**What you will do:**
In the records below, take the line with "The height and" and all lines after it, and copy them exactly, pictures excluded.

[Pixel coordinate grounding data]
******

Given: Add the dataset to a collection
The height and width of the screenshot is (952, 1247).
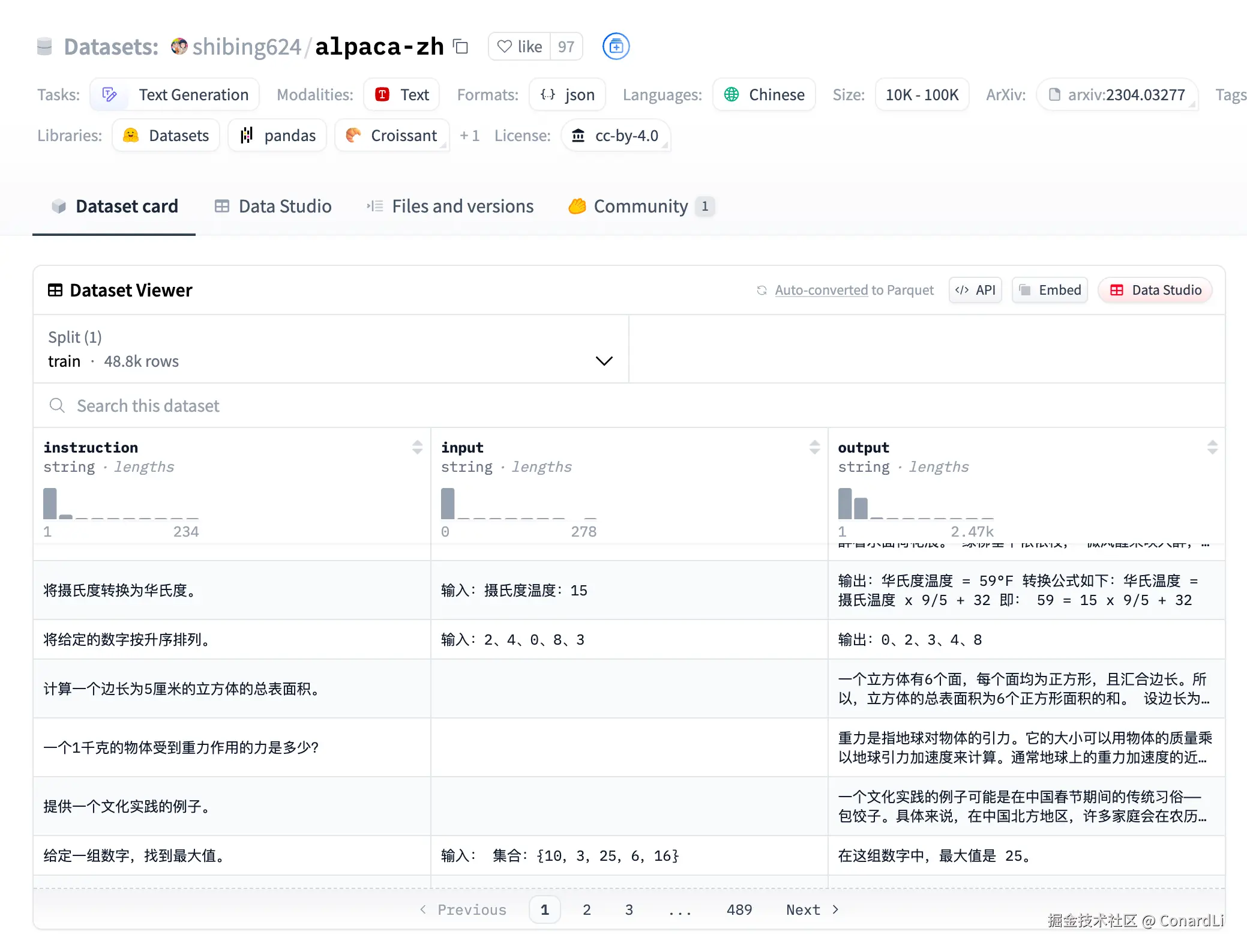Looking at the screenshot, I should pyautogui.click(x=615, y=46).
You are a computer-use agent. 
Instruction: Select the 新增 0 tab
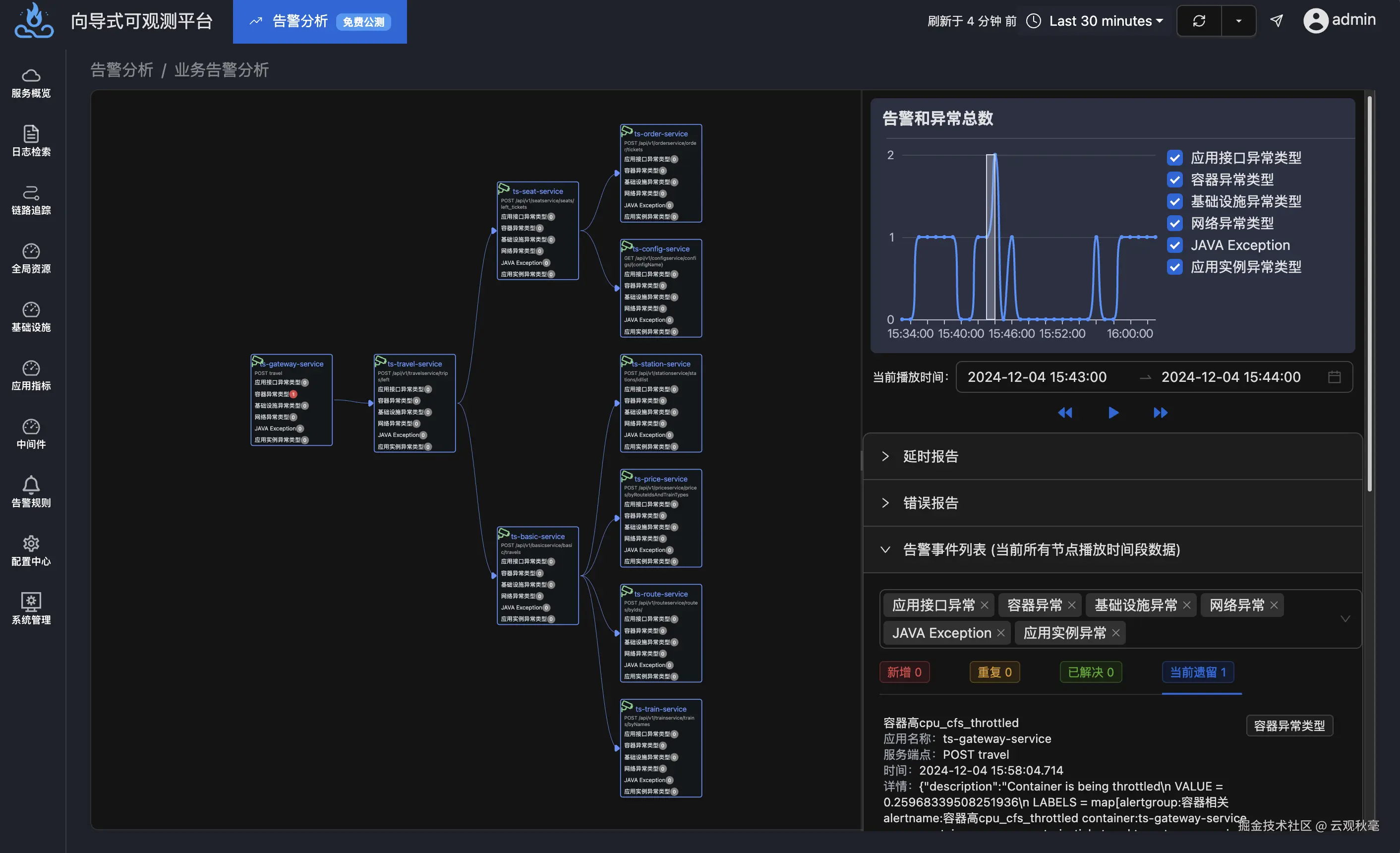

******

**Result of this task:**
The height and width of the screenshot is (952, 1247).
Looking at the screenshot, I should pyautogui.click(x=615, y=46).
You are a computer-use agent. 
Instruction: Select the 新增 0 tab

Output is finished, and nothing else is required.